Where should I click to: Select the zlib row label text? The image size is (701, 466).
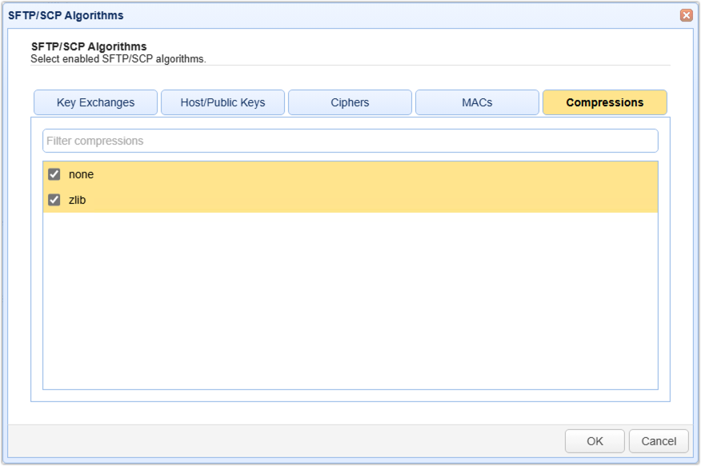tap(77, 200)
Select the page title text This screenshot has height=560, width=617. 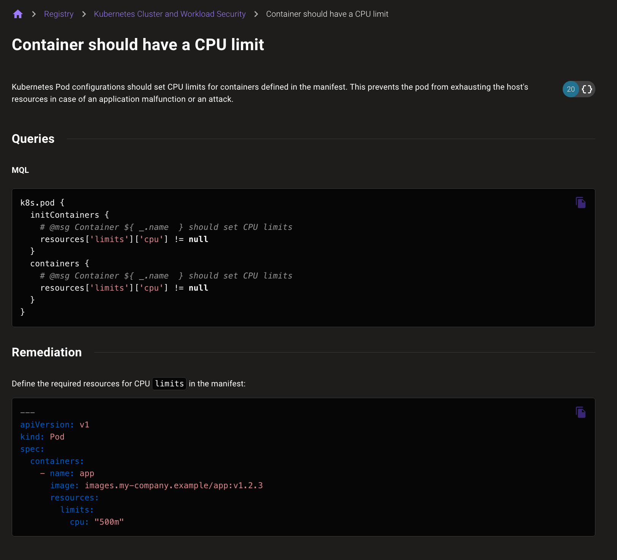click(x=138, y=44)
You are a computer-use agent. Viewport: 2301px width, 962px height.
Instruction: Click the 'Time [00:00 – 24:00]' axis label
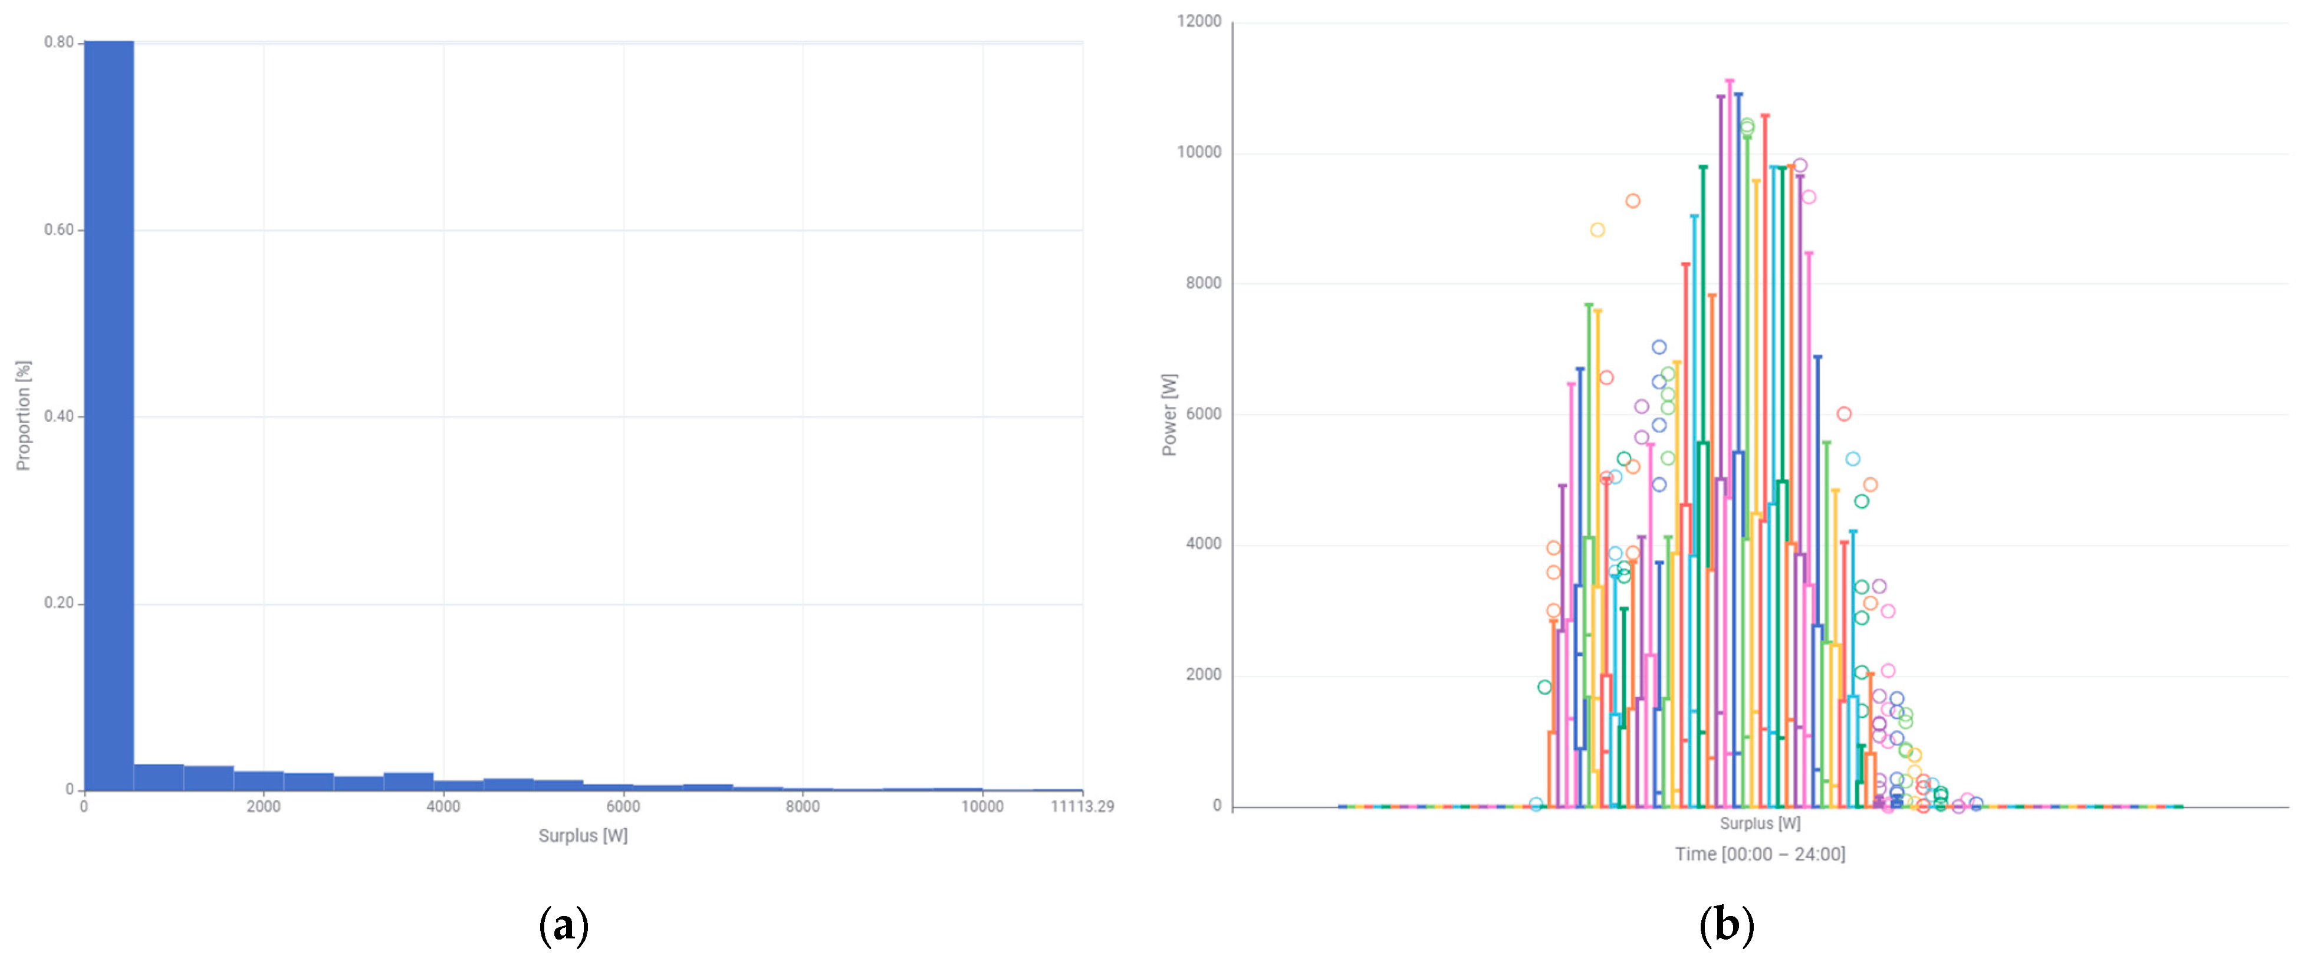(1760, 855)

+ + + + +

| Objectif |
Réécrivez les lignes allant de celle qui contient « You are a computer-use » jusqu'à la fin des enregistrements, en remplaçant « agent » par « assistant » sans rien modifier d'autre. Ne reproduisez pas les images dans votre réponse.

| Résultat |
You are a computer-use assistant. Viewport: 2301px width, 962px height.
Instruction: Click the 'Time [00:00 – 24:00]' axis label
(1760, 855)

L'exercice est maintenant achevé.